Jiayao Qu Jin ZOU Jiancong Zhang Jiuxin Qu ^* Hongzhou Lu ^*

• Shenzhen Third People’s Hospital, Shenzhen, China

Numerous studies have documented successful instances of bacteriophage therapy in treating infections caused by extensively drug-resistant Acinetobacter baumannii (XDRAB). However, the safety profile of phage therapy and its effects on the human gut microbiota remain areas of concern.In this study, we collected blood, sputum, and fecal samples from an elderly female patient during two phases of inhaled bacteriophage therapy targeting extensively drug-resistant Acinetobacter baumannii (XDRAB). We investigated the in vivo distribution of bacteriophages and their impact on the gut microbiome. Bacteriophage DNA was detected in blood samples exclusively during the first four days of the second phase of phage therapy, with Ct values ranging from 32.6 to 35.3. In sputum samples, the Ct values of phages demonstrated a decreasing trend from 45 to 14.7 during the first phase of phage therapy, subsequently stabilizing between 28.5 and 26.8 in the second phase. In fecal samples, a significant reduction in the Ct value of phages was observed following both phases of bacteriophage treatment, with values decreasing from 35.5 to 22.5 and from 32.6 to 22.7, respectively.The composition of the gut microbiota was analyzed using Illumina-based 16S rRNA sequencing from fecal samples.
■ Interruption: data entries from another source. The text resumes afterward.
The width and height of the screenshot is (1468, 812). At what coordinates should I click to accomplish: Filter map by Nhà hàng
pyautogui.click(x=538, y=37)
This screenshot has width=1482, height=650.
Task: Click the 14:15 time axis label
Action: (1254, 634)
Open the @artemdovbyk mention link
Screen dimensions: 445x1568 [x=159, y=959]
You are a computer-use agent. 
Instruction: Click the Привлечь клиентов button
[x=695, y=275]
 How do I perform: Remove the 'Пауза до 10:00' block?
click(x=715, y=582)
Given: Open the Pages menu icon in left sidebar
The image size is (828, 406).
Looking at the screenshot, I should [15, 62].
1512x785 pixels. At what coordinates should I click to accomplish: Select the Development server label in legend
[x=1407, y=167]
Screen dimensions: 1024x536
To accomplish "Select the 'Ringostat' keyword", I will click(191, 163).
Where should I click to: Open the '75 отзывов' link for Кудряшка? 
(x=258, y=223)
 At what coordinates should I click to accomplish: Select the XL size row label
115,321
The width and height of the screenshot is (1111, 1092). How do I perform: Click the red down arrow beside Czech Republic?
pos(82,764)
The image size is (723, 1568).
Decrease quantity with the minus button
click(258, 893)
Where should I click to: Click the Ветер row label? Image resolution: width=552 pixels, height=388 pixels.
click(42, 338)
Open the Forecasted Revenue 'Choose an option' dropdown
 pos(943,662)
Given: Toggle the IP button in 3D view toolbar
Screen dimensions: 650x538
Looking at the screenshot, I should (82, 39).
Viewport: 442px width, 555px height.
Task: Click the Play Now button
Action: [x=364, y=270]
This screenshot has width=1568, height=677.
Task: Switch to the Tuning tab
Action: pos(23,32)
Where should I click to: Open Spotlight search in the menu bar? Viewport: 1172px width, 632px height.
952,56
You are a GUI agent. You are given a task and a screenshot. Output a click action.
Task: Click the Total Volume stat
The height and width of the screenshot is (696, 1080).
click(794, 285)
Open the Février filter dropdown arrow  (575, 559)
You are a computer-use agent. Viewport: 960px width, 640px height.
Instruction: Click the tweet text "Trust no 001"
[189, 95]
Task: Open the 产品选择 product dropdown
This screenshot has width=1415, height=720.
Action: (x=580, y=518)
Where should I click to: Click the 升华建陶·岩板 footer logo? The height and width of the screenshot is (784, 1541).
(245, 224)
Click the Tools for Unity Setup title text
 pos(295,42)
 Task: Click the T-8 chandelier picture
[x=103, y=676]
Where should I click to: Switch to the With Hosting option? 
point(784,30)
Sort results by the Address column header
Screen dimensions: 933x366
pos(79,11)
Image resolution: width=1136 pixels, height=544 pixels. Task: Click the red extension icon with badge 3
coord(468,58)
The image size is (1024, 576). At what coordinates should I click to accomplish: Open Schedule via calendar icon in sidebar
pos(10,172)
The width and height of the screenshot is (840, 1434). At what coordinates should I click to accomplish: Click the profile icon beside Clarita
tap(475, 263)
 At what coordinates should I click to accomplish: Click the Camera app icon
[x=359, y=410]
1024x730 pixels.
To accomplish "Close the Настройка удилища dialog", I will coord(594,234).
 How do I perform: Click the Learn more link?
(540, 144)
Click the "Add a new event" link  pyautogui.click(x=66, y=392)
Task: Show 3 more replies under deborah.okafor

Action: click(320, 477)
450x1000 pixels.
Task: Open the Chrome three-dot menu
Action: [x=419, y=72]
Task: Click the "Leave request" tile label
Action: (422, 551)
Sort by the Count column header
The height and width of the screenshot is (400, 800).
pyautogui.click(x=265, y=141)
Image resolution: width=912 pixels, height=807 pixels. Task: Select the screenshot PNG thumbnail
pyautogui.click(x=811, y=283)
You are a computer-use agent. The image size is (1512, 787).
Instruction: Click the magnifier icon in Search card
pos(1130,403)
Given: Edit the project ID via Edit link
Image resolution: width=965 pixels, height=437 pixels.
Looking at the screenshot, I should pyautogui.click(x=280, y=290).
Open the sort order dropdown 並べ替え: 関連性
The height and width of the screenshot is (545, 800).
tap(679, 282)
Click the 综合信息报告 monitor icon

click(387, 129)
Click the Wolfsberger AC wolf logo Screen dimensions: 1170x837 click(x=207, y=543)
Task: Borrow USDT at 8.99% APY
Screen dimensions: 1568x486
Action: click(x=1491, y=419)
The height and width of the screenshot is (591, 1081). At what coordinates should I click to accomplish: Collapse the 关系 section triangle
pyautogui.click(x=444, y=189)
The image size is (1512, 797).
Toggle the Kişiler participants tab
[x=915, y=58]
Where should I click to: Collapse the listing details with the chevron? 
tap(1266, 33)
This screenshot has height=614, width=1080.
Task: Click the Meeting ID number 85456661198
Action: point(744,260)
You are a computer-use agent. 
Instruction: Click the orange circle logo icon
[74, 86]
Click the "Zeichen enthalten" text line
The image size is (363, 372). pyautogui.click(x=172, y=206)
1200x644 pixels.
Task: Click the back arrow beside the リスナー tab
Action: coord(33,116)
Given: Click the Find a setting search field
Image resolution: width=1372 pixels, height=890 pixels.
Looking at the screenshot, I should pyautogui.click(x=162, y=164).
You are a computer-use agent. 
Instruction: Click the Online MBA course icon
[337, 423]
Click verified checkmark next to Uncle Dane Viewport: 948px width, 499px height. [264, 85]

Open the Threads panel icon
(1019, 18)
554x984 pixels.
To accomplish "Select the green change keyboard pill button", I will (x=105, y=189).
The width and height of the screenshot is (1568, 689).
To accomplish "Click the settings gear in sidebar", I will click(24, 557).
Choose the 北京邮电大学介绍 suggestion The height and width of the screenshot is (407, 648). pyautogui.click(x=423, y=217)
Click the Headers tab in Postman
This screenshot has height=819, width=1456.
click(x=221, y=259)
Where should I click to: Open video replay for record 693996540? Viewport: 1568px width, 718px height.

Sequencing analysis revealed significant alterations in the microbiota composition at both the phylum and genus levels during phage therapy. These findings suggest that inhaled phages are detectable in human blood and tend to accumulate in the intestines. Furthermore, notable changes in the gut microbiota were observed throughout the duration of the phage treatment.